Smith’s lab at UNC is building the optics – the microscope they hope is capable of capturing images of individual neurons firing throughout the juvenile zebrafish’s brain while it navigates its world. One fish is four millimeters long. Therefore, it can live in a small dish, swim freely, and hunt for even tinier critters. Still, optics large enough for this sort of experiment have never been made before, which is why Smith’s lab is custom-designing the optics and having the parts custom-made. He is also creating a new kind of scanning engine to rapidly image the moving fish.

The other scientists are working on the fast-tracking system so that the microscope can capture high resolution images of individual neurons across the brain even while the fish moves quickly through three dimensions. Smith’s European colleagues will also conduct the actual experiments on the zebrafish.

A New Imaging Future

The grant is for three years. By the end, the scientists hope to have a new piece of technology that they and other scientists can use to gain insights into how vertebrates process visual information while moving to achieve a goal, such as hunting prey. Down the line, it’s conceivable that Smith and his colleagues could extend this kind of technology to other organisms and answer various questions about brain functions of other model animals, including other complex vertebrate organisms.

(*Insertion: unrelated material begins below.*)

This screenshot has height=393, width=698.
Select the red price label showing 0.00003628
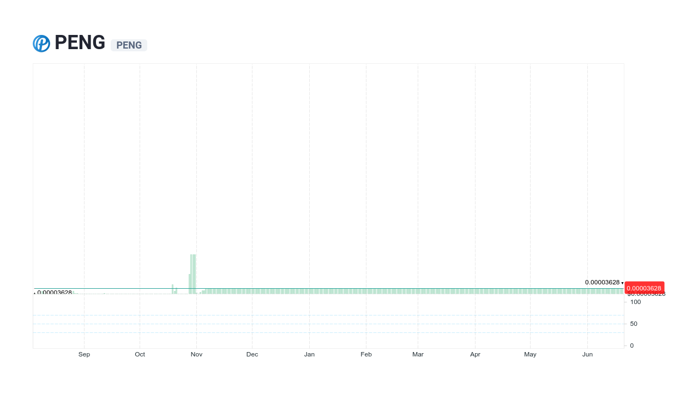point(645,288)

Smith, Spencer_w/microscope
Spencer Smith, PhD, works with an imaging system he developed to study individual neurons in stationary animal models. (Courtesy of the Smith Lab.)

This work builds upon Smith’s other projects – the creation of imaging systems that can image multiple brain areas of a mouse. The limitation of this innovation is that the mouse must be stationary. Therefore, there are a limited number of experiments related to visual processing that Smith and others can perform.

“Scientists have developed computer models of neural activity related to visual processing and motor activity,” Smith said. “But if we can’t measure neural activity during an animal’s natural behavior, then we can’t completely validate those models.”

He added, “This won’t happen soon, but we’re already thinking about optically monitoring individual neural activity throughout the brains of freely moving rodents without any instrumentation on their heads or tethers,” Smith said. “From a physics standpoint, there’s no reason why we couldn’t do that. If we can, then we could learn a lot about brain function related to behaviors and even neurological conditions. This zebrafish research is a big, complicated first step in that direction.”